Buprenorphine is a "partial-agonist" which soothes the brain's cravings for opioids by partially activating opiate receptors, and binding to them tightly, decreasing the risk of fatal overdoses.
Obtaining an X-waiver requires training, but it's only eight hours for physicians and 24 hours for nurse-practitioners and physician assistants.
Despite that, data on doctors who accept Medicaid found that of 31,311 obstetrician-gynecologists, only 560 had their X-waiver - 1.8 percent. At a time when pregnant women abusing recreational drugs is increasing. Debunking claims that doctors in cities are more up-to-date, the data showed suburban and rural doctors were far more likely to have obtained the additional certification. There are fewer OB-GYNs in rural areas where physician incomes will be much lower than cities so the data are skewed there, but suburban doctors were also well ahead of their urban peers.
Distribution of Obstetrician-Gynecologists Who Can Prescribe Buprenorphine by US Counties With at Least 1 Medicaid-Claimant Obstetrician-Gynecologist
The reason for such low interest may be the stigma associated with opioids, where pop culture posturing has meant legitimate pain patients with cancer have been lumped in with recreational addicts who abuse drugs even during pregnancy. It could also be that while the relative number of pregnant women abusing opioids may have gone up a lot, e.g. from 1 to 5 is 500 percent to activists, in absolute numbers (e.g. 5 is not many) it could still be so minor that doctors with already full schedules don't want to take a full day off of work for a prescription they may never need to fill.
OB-GYN doctors in areas where the rates of infants born with neonatal abstinence syndrome were highest were five times as likely to have their X-waiver compared to those in the areas with the lowest rates of the syndrome but again relative figures may not be giving an accurate picture. If someone tells you that risk of shark attack on a particular beach was up over last year, your relative risk in Tennessee is still none.

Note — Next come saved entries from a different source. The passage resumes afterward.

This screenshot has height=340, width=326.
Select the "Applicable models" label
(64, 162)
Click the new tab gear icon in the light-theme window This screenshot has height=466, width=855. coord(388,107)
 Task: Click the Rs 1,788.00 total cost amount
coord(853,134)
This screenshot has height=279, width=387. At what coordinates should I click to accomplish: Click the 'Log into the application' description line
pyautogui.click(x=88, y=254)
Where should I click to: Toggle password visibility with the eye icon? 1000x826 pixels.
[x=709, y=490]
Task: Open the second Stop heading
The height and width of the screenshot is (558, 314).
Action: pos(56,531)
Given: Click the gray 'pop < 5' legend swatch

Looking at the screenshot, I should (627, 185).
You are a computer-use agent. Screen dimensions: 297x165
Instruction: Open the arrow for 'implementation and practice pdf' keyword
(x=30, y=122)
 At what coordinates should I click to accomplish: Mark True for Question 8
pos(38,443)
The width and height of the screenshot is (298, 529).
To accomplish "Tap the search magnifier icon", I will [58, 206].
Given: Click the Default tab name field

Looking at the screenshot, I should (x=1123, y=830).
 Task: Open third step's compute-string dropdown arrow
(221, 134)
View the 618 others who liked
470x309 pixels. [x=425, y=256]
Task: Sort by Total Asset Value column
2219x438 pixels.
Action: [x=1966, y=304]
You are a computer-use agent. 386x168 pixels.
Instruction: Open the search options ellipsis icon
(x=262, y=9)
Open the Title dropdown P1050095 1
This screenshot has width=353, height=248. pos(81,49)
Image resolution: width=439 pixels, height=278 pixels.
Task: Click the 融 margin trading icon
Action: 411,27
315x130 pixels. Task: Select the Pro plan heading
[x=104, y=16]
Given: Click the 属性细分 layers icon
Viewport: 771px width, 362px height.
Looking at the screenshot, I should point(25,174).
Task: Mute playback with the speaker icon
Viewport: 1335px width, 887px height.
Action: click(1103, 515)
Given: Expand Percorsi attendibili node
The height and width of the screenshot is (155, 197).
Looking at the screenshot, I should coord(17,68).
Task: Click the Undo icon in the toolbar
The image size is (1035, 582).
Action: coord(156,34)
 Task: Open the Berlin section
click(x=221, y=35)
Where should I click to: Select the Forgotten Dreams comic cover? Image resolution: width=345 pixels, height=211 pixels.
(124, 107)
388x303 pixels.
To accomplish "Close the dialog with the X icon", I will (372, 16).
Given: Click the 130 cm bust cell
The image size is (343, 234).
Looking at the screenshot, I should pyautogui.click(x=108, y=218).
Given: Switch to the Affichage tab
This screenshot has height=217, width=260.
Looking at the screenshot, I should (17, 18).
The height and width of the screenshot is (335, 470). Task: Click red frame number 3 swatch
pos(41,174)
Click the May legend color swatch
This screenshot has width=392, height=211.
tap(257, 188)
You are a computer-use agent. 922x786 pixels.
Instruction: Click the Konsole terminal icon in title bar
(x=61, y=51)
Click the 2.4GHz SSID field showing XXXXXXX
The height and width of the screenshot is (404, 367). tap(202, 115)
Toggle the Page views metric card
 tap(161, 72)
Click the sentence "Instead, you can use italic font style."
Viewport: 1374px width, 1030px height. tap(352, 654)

And companies employing scientists that make new drugs need to think about earning that money back. "When buprenorphine was rolled out, the pharmaceutical campaign targeted private practice physicians who likely had more time to do the X-waiver training. If you work in a FQHC (federally qualified health center), time is a much rarer commodity and it's less likely that you can commit to that," said lead author Max Jordan Nguemeni Tiako, MS, a medical student at Yale University in their statement.
Which would explain the uptake among suburban doctors, who have mostly white, commercially insured patients rather than Obamacare/Medicaid.